Über diesen Fonds könnte sich die SNB also an Solarkraftwerken in Spanien beteiligen?
Ja. Oder in die deutsche Automobilindustrie investieren. Die Kriterien solcher Investitionen müssten klar festgelegt werden – begründet auch auf Prinzipien von Nachhaltigkeit und Ethik.

Aber wie kann der Konflikt mit der klassischen Geld- und Währungspolitik verhindert werden?
Um eine unverzichtbare Flexibilität in ihren traditionellen Handlungsfeldern aufrechtzuerhalten, sollte die SNB nur einen Teil ihrer Devisenüberschüsse, nämlich die sogenannten Überschussreserven, in den Fonds einbringen.

Wo sehen Sie den Vorteil Ihres Vorschlages?
Der Fonds würde es der SNB ermöglichen, aus der währungspolitischen Not eine realwirtschaftliche Tugend zu machen. Sie bekäme den verlorenen Handlungsspielraum zurück und könnte ohne Einschränkung ihres Stabilitätsauftrages und eines ausser Kontrolle geratenen bilanziellen Hochrisikos Frankenüberhitzungen im Keim ersticken. So würden währungsbedingte Kollateralrisiken für die schweizerische Erfolgsgeschichte sogar in zusätzliche Gewinne umgemünzt und die Wechselkursentwicklung auf ein bekömmliches reduziert.

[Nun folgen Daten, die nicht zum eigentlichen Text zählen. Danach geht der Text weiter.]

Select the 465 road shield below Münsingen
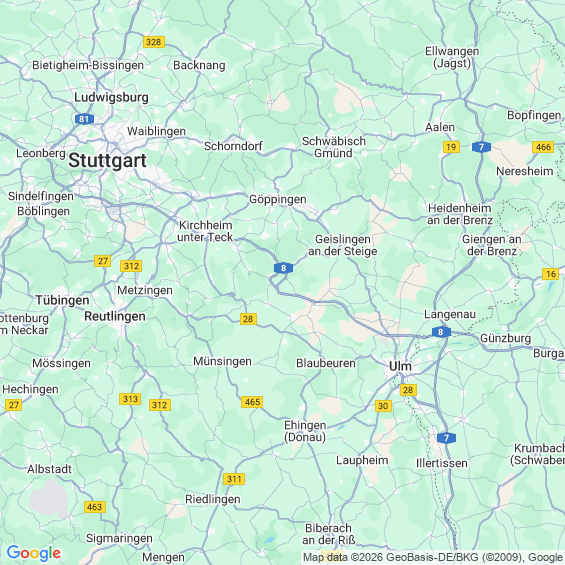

Und wie wollen Sie verhindern, dass der Fonds nicht zum Spielball der Politik wird?
Damit das nicht geschieht, ist eine institutionelle Integration des SNB-Fonds in die Notenbankstruktur erforderlich. Auch ist das Management so zu gestalten, dass der Fonds gegenüber jeder politischen Einflussnahme abgeschirmt bleibt, sonst würde er rasch zum subventionspolitischen Selbstbedienungsvehikel verkommen. Das wäre verheerend.

Wie muss man sich diese institutionelle Integration konkret vorstellen und wie wird erreicht, dass das Management unabhängig bleibt?
Der Fonds ist als ein Generationenfonds auszugestalten, die heutigen Ausschüttungsregeln und auch die bilanzielle Differenzierung müssten entsprechend angepasst werden. Das liesse sich übrigens nach Auffassung des früheren SNB-Vize Bruno Gehrig sogar auf der Basis der geltenden Notenbankgesetzgebung regeln.

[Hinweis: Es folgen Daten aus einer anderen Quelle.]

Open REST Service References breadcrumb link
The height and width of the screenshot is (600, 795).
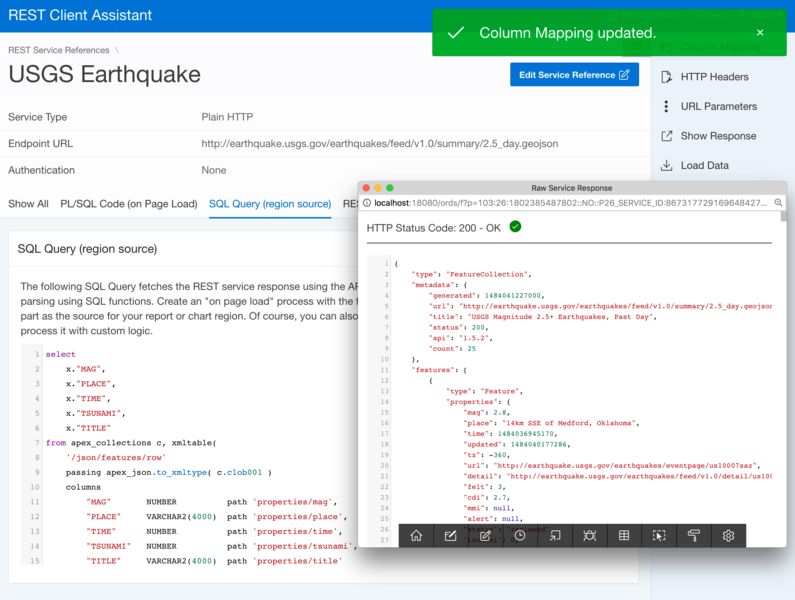tap(58, 49)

Notenbankpräsident Thomas Jordan hält dafür, dass Fondslösungen keine Wechselkurs stabilisierenden Wirkungen hätten.
Ja, das hat Jordan auch uns in einem sehr anregenden Gespräch, das wir mit ihm über unseren Vorschlag führen durften, bestätigt. Und er hat recht. Direkte Wechselkurseffekte sehen auch wir keine. Der SNB-Fonds hätte aber eine indirekte Wechselkurswirkung, befreit er doch die Währungshüterin vom Aufblährisiko der klassischen Währungsreserven. Das gibt ihr den Handlungspielraum und die Mittel zur Schockbekämpfung.

*Franz Jaeger ist emeritierter Professor für Wirtschaftspolitik an der Universität St.Gallen. Bevor er seinen Fokus auf die Ökonomie richtete, war er lange Politiker: Von 1971 bis 1995 sass er im Nationalrat.